Passage to read
═══

A to Z of Making It, Music, My Stories, Unsung Heroes

Change Is Slow But Evolving

In Australia, an unsigned band, charted very high, purely on digital sales and streams.

There was no marketing budget and they trumped artists on major deals.

And yes, they did move physical product, however the game is rigged by the big legacy players who set rules in place a long time ago to control the game. In turn, those rules meant that the online store of the unsigned band (which is Polaris by the way) that was selling the CD with no bar code meant that the physical sales couldn’t be tracked and therefore didn’t count towards their chart position. Talk about a technicality.

So what does this tell us?

  • There is so much more power in the hands of the fans than ever before.
  • If fans listen to their favourite artist via a streaming service, it all adds up.
  • If fans purchase their mp3’s via a digital service, it all adds up.
  • The media can publish reports about artists slamming streaming services. Meanwhile the fans move on to what is convenient. Some will purchase, some will download illegally, some will stream for free and some will stream on a premium subscription. The bottom line is fragmentation.
  • There is no difference between an EP and a full album anymore. As an artist you don’t want to be out of the market for too long, crafting this magnum opus, only to see it drop out of the conversation, weeks after its release. 10 songs every two years, doesn’t cut it anymore. Four songs every 3 months should be the new norm. All of the Classic Rock bands from Seventies, released an album each year and in some cases two albums.
  • There is a connection with their fans. The band distributed the album out of their bedrooms and sent out each pre-order with hand written messages to the fans.
  • If Polaris, keep this momentum going and if they keep on replenishing their fan base, the possibilities are endless.
  • There is no sure thing in music. Just because you have a label deal, it doesn’t mean you will make it. Just because you are an independent artist and unsigned it doesn’t mean you will get a deal or even get noticed.
  • Everyone involved in the recording industry are still clueless. The labels still have no idea what constitutes a hit or what they should sign and promote. No one saw Adele coming six years ago, or Five Finger Death Punch almost ten years ago. No one expected Mumford and Sons to move millions upon millions of product or Shinedown and Thirty Seconds To Mars to be consistent sellers.

See how the media is trumpeting Adele again and how she has sold 8 million albums in the U.S. Every news outlet is reporting.

Big deal.

Whitesnake sold 7 million plus on the U.S on their 1987 self-titled album. It doesn’t mean those same 7 million people are now listening to the album over and over and over again. Poison sold millions upon millions of albums between 1987 and 1994. It doesn’t mean they have millions upon millions of real fans. If they did, they would be playing arena’s and creating new music. Instead Poison is resigned to an opening act that plays the jukebox hits.

═══

Information supplied
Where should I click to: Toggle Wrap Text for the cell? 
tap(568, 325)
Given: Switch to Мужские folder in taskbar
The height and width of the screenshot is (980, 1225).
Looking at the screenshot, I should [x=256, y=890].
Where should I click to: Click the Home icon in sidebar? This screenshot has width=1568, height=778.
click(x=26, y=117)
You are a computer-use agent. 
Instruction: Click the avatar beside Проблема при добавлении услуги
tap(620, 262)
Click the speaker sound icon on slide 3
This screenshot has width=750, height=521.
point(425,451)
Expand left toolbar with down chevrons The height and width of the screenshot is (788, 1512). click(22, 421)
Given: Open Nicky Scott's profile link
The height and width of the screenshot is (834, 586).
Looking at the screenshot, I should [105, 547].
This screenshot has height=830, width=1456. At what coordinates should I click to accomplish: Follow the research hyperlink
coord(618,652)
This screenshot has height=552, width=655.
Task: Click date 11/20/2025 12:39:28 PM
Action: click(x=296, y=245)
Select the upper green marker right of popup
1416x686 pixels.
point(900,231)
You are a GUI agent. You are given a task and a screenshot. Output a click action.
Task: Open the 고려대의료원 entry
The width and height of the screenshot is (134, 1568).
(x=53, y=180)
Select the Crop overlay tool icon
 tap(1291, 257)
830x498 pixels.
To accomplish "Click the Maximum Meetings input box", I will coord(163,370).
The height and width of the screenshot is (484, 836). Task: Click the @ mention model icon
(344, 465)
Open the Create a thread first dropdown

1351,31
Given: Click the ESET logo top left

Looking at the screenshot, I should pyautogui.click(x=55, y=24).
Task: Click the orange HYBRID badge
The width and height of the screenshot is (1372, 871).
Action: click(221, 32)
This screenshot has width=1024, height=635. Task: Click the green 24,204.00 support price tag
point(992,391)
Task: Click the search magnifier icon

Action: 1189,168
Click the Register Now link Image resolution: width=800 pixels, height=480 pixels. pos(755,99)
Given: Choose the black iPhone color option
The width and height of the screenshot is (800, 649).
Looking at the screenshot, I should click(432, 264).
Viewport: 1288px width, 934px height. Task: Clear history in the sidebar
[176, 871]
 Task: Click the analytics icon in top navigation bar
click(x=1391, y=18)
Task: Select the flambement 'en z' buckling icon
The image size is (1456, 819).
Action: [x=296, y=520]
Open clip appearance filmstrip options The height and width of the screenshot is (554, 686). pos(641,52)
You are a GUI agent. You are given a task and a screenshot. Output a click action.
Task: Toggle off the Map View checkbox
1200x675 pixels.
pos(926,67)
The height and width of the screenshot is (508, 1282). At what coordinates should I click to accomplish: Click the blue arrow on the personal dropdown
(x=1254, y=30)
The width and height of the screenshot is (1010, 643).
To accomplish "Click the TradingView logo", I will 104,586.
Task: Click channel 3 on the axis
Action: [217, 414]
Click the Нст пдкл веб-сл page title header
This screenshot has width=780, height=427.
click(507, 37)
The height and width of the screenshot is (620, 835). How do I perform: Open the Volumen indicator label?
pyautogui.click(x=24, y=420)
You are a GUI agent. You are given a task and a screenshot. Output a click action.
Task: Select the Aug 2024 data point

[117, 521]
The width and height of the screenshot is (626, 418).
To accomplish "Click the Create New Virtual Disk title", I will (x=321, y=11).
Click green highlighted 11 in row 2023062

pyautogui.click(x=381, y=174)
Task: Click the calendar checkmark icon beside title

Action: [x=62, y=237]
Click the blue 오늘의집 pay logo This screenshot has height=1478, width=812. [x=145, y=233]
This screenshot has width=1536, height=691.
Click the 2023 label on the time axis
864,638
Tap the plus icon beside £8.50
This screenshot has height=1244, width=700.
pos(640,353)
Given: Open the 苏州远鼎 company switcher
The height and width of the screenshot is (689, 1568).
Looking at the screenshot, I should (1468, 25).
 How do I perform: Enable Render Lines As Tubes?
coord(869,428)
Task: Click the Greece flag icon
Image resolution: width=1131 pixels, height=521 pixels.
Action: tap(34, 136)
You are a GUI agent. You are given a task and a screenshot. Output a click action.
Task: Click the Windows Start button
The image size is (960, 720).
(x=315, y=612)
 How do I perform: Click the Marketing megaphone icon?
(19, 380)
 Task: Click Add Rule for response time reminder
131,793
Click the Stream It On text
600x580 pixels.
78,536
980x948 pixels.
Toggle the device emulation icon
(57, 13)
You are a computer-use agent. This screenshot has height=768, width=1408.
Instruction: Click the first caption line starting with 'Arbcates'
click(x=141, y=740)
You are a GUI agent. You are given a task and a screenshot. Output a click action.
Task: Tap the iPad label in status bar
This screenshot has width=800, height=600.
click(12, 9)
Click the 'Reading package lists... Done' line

═══

Continue the article on Polaris and music sales, starting right after its final sentence about Poison.

Some might say that the success of “Polaris” is a one-off. Back in August, another metalcore band from Australia called, “Northlane” actually topped the ARIA Album charts, beating out Lamb Of God among others. This band was signed to an independent label from Melbourne and Rise Records in the US.

But in saying that, how relevant are the charts these days.

In most cases, bands that chart in the Australia Top 10 have moved less than 10,000 in product.  It’s because the old guard still focuses on sales as the main metric of success and bands still like to report their chart position like it means something. Once upon a time it did, but not in 2016.

So again, it comes back to the same old question.

Are people listening to the music?

That is the metric that matters. Listens, not sales. I listened to Polaris on Spotify and I don’t mind them. For a metalcore band there is a lot of competition for people’s attention. In the same way the early Nineties had way too many hard/melodic rock bands, the two thousands and ten period is littered with a lot of metalcore bands. Eventually only a handful will survive the cull when it happens. It’s the way of the business.

Bon Jovi’s “What About Now” charted at Number 1.

Black Sabbath’s “13” also charted at Number 1.

And if I ask fans of the band to name me all of the songs on each album without referring to the album in the exact chronological order, they would struggle.

Hell, none of the songs are even in the Top 5 Popular List on their streaming accounts. Which is very different to Five Finger Death Punch’s account, which has three songs from their most recent album in the Top 5 Popular List.

And that is why Five Finger Death Punch still move product. They are constant on Active Rock Radio, their music is being listened too and as a by-product they keep on selling.

Change is slow but evolving.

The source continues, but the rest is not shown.